Die Kehrseite der Wirtschaftswunderwelt, die auch bei „Contergan“ fernsehgerecht hell und freundlich ausgeleuchtet ist und mit zahlreichen Ausstattungsdetails besticht, wird in einer drastischen Szene nach der Geburt im Krankenhaus vorgeführt. „Sie haben leider ein verkrüppeltes Kind“, teilen Arzt und Schwester den Wegeners mit versteinerten Mienen mit. Den Eltern schlägt unterschwellig ein Schuldvorwurf entgegen. „Dafür gibt es heute Heime, da kann man es ganz bequem abgeben“, rät der Arzt. Contergan-Kinder kamen in einer Zeit zur Welt, als Behinderte – knapp 20 Jahre nach dem Euthanasie-Programm der Nazis – zwar nicht vernichtet, so doch immer noch versteckt und weggesperrt wurden. Daran mit der gebotenen Schärfe zu erinnern, ist eindringlich gelungen.

Sensibel inszeniert wurden die Auftritte von Denise Marko. Das körperbehinderte Mädchen spielt im zweiten Teil die siebenjährige Katrin Wegener. Als Mensch ohne Behinderung staunt man ja gewaltig darüber, wie man einen Bleistift nur mit den Zehen eines Fußes anspitzen kann. Doch Winkelmann ist nicht auf übermäßige Emotionalisierung aus. Er beschränkt sich auf wenige Szenen mit Denise, in denen vor allem die Ablehnung Behinderter eine Rolle spielt. Manchmal hat es Winkelmann allerdings zu gut gemeint, Botschaften werden laut ausgesprochen, obwohl schon die Bilder vielsagend sind.

Bis vor‘s Bundesverfassungsgericht sind das Aachener Unternehmen Grünenthal und der Siegener Anwalt Karl-Hermann Schulte-Hillen im Streit um den vom WDR, der Kölner Firma Zeitsprung und Jan Mojtos EOS produzierten, fünf Millionen Euro teuren Zweiteiler gezogen. Regisseur Winkelmann ließ aufgrund der Verfahren eine Szene nachdrehen, in der der Firmenchef Grünenthals seinen Anwalt ausdrücklich darauf hinweist, dass der engagierte Detektiv nach Recht und Gesetz handeln müsse – dies ist der einzige Erfolg, den das Unternehmen nachweislich durchsetzen konnte. Vor und nach beiden Teilen wird außerdem der Hinweis verlesen, dass die Fakten im Film zwar der Realität entsprächen, die Figuren jedoch frei erfunden worden seien.

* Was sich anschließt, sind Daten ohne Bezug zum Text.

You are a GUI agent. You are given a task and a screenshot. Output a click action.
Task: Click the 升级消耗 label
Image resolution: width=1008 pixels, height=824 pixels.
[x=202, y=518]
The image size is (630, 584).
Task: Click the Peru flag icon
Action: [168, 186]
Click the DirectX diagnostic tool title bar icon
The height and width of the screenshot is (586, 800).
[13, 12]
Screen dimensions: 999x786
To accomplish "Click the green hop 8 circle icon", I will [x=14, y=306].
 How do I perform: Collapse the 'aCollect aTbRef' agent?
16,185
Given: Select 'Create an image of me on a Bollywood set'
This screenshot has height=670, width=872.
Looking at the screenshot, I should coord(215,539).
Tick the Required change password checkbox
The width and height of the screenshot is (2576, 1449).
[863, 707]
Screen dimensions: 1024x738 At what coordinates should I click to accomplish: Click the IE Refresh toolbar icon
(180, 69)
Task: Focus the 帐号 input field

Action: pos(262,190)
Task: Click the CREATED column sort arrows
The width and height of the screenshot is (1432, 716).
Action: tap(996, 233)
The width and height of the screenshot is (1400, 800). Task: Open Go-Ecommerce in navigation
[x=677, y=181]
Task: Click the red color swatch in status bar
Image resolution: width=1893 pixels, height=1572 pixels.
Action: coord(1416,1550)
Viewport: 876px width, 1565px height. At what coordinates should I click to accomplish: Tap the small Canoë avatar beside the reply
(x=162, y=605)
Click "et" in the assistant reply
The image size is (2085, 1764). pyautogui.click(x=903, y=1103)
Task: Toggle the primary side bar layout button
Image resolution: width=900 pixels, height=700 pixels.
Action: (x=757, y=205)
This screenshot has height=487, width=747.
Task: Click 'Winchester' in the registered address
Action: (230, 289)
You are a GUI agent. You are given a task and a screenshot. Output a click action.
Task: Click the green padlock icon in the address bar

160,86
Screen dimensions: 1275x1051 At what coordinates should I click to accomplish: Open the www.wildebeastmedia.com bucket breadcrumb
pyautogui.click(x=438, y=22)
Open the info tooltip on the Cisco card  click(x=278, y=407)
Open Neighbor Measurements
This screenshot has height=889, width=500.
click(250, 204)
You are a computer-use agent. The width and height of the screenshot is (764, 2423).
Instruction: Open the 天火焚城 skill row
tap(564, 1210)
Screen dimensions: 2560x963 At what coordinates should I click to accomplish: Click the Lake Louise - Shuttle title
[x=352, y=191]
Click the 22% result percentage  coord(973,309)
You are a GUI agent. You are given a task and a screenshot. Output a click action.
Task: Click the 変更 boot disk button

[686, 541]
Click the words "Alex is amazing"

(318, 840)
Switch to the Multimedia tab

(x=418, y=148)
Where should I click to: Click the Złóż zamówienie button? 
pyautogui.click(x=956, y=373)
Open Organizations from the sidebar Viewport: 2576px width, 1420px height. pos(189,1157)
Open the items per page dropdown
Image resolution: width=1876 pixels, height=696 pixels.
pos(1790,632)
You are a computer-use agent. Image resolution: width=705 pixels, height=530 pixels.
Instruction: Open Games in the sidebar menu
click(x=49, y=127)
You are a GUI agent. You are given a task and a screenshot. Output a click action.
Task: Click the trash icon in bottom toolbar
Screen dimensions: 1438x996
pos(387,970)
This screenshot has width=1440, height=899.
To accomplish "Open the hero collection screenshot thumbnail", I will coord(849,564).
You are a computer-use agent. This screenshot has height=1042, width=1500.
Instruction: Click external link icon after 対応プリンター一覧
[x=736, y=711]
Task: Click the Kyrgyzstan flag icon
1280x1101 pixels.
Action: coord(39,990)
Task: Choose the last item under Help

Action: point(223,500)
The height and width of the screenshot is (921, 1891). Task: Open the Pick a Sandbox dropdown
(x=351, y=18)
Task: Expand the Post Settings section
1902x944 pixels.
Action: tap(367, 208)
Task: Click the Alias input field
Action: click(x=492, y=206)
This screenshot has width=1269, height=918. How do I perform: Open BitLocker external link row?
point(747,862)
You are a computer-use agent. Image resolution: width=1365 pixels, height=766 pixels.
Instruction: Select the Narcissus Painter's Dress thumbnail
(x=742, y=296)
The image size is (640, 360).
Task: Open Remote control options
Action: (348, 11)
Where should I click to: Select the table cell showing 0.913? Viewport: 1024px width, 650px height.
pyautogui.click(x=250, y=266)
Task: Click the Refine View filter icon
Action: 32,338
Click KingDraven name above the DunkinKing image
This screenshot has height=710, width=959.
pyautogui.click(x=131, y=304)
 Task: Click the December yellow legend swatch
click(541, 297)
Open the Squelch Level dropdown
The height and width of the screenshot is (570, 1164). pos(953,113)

Für Schulte-Hillen, der selbst Vater eines contergangeschädigten Kindes ist und der damals als Opferanwalt die Entschädigung in Höhe von 100 Millionen D-Mark aushandelte, gibt es ohnehin keinen erkennbaren Grund für eine Beanstandung: Opferanwalt Wegener ist der ungebrochene Held des Zweiteilers, ein zu glatt geratener David im Kampf gegen Goliath, den auch der Kuhhandel – Entschädigungsgeld gegen Einstellung des Verfahrens wegen geringer Schuld – nicht beschädigt. Regisseur Winkelmann sagt selbst: „Ich glaube, es ist das erste Mal, dass ich die Hauptfigur in einem Film durchgängig als Helden erzähle. Eigentlich ist es interessanter, wenn die Trennungslinie von Gut und Böse mitten durch eine Figur verläuft. Aber hier war es wichtiger, möglichst präzise den Konflikt und die juristische Auseinandersetzung darzustellen.“

Dies geschieht auch noch in weiteren TV-Sendungen, etwa in der Dokumentation „Contergan – Die Opfer, die Anwälte und die Firma“ (ARD, 8. November, 21 Uhr 45). Das WDR-Fernsehen zeigt heute außerdem in seiner Reihe „Menschen hautnah“ den Film „Schau mich an!“ (22 Uhr 30) von Niko von Glasow, der selbst ein Contergan-Opfer ist und über Contergangeschädigte berichtet, die sich für einen Jahreskalender nackt fotografieren lassen.